ReVeal: Self-Evolving Code Agents via Iterative Generation-Verification
Abstract
ReVeal is a multi-turn reinforcement learning framework that enhances LLMs by interleaving code generation with self-verification and tool-based evaluation, leading to improved reasoning capabilities and performance on benchmarks.
Recent advances in reinforcement learning (RL) with verifiable outcome rewards have significantly improved the reasoning capabilities of large language models (LLMs), especially when combined with multi-turn tool interactions. However, existing methods lack both meaningful verification signals from realistic environments and explicit optimization for verification, leading to unreliable self-verification. To address these limitations, we propose ReVeal, a multi-turn reinforcement learning framework that interleaves code generation with explicit self-verification and tool-based evaluation.
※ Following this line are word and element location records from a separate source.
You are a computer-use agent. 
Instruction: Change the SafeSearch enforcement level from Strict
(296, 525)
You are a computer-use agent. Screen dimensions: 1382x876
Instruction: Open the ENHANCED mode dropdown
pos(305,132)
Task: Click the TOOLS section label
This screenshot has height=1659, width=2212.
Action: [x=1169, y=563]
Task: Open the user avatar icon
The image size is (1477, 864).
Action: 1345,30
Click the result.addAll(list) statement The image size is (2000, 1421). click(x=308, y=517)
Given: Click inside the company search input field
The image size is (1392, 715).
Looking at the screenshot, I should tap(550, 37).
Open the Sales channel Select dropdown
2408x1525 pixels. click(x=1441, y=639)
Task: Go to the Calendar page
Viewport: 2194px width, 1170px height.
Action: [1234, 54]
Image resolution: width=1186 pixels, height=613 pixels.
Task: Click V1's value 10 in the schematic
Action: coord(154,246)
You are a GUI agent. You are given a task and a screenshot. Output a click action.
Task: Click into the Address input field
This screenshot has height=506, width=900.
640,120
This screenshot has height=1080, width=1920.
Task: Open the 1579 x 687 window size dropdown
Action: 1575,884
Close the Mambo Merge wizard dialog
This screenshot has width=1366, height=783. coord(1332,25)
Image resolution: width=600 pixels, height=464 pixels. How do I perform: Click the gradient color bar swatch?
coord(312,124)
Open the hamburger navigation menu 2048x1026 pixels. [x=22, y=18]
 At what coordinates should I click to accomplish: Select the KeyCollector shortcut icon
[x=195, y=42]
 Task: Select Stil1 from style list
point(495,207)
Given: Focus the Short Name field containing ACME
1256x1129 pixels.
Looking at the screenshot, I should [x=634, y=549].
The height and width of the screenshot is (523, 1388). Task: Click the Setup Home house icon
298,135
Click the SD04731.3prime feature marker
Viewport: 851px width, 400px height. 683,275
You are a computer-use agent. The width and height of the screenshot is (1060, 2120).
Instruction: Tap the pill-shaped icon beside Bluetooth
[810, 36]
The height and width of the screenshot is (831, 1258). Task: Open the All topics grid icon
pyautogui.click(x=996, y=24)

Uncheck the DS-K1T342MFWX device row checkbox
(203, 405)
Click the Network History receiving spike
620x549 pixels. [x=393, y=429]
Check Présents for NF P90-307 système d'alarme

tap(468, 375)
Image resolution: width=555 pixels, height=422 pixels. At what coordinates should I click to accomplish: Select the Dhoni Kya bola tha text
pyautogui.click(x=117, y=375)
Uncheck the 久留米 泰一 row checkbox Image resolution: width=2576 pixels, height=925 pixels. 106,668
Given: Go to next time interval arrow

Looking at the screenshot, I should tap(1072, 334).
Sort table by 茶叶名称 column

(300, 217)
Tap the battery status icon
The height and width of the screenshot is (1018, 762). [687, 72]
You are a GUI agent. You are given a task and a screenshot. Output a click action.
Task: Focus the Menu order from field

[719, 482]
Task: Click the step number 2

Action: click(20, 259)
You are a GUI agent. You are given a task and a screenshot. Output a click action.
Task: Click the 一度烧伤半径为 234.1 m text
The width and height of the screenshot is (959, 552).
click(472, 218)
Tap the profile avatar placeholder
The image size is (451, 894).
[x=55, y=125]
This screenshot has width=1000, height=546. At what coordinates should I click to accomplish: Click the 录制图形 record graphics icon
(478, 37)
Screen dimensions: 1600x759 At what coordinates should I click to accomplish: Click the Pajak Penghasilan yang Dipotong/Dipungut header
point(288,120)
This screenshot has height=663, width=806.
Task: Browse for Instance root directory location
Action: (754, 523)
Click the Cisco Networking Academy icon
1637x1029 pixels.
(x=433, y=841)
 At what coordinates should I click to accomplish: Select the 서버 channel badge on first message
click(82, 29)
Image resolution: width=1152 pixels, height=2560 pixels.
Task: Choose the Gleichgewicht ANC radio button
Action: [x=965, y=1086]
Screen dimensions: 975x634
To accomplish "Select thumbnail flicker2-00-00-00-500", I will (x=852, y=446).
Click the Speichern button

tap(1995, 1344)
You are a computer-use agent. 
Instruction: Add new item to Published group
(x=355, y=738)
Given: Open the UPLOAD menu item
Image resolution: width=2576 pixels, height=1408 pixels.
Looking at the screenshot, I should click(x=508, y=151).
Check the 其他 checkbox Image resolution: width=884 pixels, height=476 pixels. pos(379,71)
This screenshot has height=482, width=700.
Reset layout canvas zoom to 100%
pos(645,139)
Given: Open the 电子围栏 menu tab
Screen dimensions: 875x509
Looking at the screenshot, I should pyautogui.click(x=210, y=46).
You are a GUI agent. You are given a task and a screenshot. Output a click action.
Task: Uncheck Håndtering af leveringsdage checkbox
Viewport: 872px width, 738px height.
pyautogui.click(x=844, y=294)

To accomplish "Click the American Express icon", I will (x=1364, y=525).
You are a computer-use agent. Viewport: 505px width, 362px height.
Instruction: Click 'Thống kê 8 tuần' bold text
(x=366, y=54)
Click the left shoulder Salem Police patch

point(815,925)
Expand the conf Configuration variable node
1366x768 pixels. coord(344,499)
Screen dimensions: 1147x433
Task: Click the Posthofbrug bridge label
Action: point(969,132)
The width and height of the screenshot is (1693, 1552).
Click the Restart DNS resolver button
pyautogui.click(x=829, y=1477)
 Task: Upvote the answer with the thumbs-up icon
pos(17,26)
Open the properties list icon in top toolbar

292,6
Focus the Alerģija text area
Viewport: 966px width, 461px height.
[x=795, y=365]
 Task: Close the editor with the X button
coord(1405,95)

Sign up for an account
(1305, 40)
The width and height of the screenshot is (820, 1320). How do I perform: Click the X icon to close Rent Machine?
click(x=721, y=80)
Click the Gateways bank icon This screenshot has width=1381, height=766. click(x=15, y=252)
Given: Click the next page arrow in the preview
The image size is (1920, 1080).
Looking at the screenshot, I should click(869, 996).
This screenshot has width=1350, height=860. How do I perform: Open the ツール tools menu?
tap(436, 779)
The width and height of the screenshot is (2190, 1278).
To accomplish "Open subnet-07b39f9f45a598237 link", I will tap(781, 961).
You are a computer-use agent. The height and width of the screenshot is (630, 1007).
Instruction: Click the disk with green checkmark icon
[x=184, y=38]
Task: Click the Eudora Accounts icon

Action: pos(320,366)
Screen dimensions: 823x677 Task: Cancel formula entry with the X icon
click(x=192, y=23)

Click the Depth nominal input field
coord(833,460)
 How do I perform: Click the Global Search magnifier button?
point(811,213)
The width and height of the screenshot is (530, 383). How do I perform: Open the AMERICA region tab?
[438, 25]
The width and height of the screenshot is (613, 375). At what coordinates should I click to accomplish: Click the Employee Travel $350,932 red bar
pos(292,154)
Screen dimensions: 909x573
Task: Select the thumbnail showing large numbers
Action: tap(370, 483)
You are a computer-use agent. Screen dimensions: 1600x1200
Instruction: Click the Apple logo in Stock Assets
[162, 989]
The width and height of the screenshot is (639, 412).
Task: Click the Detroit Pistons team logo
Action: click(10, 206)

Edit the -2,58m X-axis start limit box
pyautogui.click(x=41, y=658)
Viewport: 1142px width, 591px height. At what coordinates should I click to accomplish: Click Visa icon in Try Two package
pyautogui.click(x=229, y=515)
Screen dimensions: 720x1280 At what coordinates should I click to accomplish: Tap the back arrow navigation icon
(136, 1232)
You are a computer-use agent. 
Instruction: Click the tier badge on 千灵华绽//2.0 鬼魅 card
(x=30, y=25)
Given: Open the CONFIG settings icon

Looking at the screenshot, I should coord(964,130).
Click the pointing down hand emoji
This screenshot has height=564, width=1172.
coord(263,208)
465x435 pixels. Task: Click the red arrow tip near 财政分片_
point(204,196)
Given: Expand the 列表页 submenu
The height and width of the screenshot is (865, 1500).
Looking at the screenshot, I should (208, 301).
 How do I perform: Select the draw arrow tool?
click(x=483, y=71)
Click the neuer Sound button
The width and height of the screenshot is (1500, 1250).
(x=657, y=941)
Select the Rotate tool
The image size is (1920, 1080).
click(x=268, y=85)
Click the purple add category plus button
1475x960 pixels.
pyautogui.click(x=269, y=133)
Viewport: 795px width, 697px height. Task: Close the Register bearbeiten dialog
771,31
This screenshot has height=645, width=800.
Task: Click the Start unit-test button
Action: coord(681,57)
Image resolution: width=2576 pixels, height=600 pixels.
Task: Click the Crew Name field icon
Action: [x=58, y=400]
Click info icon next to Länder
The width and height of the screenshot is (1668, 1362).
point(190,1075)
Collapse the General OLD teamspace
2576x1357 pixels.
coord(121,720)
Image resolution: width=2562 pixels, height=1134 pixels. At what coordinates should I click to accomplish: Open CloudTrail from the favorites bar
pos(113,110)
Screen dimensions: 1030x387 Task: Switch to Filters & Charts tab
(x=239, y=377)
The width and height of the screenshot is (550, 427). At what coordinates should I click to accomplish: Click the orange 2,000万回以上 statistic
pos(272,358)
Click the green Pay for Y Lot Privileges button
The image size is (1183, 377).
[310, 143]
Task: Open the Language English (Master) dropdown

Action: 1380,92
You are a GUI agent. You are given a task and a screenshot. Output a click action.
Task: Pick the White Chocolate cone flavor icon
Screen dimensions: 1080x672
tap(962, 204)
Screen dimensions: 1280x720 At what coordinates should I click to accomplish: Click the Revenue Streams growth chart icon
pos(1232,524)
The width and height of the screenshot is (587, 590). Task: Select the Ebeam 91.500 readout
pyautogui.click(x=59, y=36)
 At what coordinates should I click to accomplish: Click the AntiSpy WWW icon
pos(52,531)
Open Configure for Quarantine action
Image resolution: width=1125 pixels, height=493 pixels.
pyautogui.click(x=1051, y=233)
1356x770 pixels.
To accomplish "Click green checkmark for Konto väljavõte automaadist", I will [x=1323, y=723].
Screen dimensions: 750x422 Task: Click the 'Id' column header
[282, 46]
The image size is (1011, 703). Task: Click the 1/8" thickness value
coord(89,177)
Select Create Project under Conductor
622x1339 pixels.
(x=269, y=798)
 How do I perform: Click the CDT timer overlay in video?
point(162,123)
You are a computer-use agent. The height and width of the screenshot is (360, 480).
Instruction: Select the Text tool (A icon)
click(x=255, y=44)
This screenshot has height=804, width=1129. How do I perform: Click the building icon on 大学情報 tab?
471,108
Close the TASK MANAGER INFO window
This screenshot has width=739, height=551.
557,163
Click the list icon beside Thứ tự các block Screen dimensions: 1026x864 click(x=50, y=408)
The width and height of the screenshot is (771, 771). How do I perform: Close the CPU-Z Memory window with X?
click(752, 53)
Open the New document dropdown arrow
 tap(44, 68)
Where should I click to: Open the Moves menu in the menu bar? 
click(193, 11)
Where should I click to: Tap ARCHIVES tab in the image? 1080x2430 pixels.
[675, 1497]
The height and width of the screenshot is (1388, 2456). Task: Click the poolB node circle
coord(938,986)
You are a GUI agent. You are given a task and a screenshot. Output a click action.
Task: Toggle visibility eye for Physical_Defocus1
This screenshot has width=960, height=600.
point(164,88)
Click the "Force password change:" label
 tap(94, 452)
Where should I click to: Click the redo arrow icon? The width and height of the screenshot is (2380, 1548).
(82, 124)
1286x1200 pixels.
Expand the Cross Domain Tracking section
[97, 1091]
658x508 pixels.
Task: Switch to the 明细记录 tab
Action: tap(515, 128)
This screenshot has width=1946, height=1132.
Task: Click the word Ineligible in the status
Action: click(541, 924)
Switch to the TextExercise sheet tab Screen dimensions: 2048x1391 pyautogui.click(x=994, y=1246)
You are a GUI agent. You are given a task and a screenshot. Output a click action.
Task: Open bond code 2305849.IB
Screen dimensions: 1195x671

ReVeal enables LLMs to autonomously generate test cases, invoke external tools for precise feedback, and improves performance via a customized RL algorithm with dense, per-turn rewards. As a result, ReVeal fosters the co-evolution of a model's generation and verification capabilities through RL training, expanding the reasoning boundaries of the base model, demonstrated by significant gains in Pass@k on LiveCodeBench. It also enables test-time scaling into deeper inference regimes, with code consistently evolving as the number of turns increases during inference, ultimately surpassing DeepSeek-R1-Zero-Qwen-32B. These findings highlight the promise of ReVeal as a scalable and effective paradigm for building more robust and autonomous AI agents.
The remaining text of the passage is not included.